#Loqicapjamesg has 47 karma in this channel over the last year (185 in all channels)
#[tantek]capjamesg is python code readily runnable in a Browser Add-on? Or would the code need to be translated to Javascript
#capjamesg[tantek] I'd need to translate it. I'm more comfortable in Python.
#capjamesgI just added more of the Wikipedia disinformation lists, too.
#capjamesgRegarding the classification, I think the best approach would be to have a pre-classified list of Wikipedia categories so the browser can do a lookup.
#capjamesgYou can technically do classification on the fly with a library like transformers.js but it is wasteful to load a model and compute vectors in the browser when all you need is to know if a Wikipedia category is positive or negative.
#[tantek]totally agree - no need for a model / vectors and possibly would give inaccurate results too
#[tantek]With Wikipedia you're at least providing some degree of consensus human review results
#capjamesgI think a classification model is ideal for a first pass of the Wikipedia categories at a low threshold, depending on how many there are. Then human review of anything below a certain threshold.

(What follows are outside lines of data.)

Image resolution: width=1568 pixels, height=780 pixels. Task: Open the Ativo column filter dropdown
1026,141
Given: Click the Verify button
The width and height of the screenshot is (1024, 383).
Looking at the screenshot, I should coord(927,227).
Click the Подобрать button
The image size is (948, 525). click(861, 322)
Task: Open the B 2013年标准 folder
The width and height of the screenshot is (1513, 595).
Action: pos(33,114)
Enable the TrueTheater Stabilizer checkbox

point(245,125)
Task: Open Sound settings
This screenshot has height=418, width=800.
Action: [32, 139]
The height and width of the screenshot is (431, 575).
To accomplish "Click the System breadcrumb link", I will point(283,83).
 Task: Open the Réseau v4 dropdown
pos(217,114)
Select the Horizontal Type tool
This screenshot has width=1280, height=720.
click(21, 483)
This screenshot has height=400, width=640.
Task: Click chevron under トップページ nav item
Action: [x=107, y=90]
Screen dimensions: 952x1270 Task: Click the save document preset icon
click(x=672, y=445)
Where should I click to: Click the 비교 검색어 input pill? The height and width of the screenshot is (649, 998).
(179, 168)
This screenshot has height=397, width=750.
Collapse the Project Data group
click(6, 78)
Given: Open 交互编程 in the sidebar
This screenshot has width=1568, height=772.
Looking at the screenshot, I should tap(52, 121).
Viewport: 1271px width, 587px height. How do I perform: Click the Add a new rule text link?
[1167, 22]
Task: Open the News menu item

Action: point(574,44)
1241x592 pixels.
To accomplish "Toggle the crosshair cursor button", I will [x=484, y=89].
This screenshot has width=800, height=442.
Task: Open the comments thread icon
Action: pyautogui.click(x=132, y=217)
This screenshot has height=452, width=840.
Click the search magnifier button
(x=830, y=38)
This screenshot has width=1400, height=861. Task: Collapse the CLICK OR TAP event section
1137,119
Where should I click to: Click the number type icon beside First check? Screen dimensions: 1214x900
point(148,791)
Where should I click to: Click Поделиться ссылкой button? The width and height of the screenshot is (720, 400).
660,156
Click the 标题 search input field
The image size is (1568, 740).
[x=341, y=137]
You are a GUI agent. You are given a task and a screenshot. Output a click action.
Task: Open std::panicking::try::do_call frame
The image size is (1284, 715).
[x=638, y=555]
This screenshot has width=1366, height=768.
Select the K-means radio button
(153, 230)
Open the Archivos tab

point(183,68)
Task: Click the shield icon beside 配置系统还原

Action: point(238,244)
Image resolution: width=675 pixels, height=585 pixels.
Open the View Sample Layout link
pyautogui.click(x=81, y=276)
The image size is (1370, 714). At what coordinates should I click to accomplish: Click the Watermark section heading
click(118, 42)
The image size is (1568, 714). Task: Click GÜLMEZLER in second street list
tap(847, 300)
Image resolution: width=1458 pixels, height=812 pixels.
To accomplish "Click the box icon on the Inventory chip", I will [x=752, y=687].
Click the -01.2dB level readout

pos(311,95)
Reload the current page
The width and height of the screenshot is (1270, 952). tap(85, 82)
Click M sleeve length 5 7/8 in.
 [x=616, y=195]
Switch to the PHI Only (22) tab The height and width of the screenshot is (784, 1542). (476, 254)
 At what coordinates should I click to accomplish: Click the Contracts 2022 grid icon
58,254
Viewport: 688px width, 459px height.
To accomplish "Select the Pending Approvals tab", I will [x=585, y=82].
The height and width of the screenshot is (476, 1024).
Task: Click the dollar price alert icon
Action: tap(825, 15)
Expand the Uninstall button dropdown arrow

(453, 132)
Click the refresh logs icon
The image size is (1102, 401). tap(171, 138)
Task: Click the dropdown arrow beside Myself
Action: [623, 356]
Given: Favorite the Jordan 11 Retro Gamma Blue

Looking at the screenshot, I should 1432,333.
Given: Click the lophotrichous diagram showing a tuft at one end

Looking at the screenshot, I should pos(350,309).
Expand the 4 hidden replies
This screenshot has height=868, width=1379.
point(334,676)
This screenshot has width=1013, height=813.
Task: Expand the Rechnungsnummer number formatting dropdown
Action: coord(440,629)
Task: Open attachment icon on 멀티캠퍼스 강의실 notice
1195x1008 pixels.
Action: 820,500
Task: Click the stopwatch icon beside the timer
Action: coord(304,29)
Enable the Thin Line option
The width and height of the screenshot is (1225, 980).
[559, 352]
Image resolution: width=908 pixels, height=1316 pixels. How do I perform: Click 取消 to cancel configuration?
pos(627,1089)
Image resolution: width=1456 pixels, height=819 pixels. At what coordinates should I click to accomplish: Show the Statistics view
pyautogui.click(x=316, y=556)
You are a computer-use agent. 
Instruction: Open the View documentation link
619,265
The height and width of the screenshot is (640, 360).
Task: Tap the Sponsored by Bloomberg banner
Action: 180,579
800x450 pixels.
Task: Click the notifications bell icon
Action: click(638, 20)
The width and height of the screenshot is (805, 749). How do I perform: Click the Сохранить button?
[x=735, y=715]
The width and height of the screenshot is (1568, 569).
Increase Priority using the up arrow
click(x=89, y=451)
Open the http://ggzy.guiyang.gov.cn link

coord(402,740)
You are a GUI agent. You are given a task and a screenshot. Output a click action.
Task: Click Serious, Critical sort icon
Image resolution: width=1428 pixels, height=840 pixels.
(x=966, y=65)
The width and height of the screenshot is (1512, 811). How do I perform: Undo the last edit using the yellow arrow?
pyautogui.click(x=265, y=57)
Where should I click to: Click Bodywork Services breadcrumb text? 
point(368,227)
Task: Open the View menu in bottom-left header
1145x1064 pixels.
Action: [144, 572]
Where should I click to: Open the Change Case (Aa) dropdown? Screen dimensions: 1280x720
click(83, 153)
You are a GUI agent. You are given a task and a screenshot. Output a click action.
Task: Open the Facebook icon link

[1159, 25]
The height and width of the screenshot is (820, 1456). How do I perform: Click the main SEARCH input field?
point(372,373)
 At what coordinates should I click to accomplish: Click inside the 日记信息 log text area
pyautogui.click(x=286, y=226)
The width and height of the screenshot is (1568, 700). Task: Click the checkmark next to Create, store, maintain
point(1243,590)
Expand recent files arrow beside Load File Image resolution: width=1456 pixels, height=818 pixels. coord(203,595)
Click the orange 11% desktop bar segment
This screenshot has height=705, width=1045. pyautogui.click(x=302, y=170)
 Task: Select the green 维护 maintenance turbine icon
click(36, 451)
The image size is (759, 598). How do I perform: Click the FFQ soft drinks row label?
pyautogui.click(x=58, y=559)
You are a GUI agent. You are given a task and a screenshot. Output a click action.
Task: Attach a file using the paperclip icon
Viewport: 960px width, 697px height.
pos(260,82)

#capjamesgUsing the classification model I'm using right now -- a public model fine-tuned on DistillBERT -- I am getting good results with a 80% confidence threshold.
#[tantek]oh do you mean classifying the categories themselves? rather than the domains/articles?
#capjamesgI'd envision a browser extension to have a Red, Green, or Grey icon that shows depending on whether a flag has or has not been raised, or if no information is available about a page.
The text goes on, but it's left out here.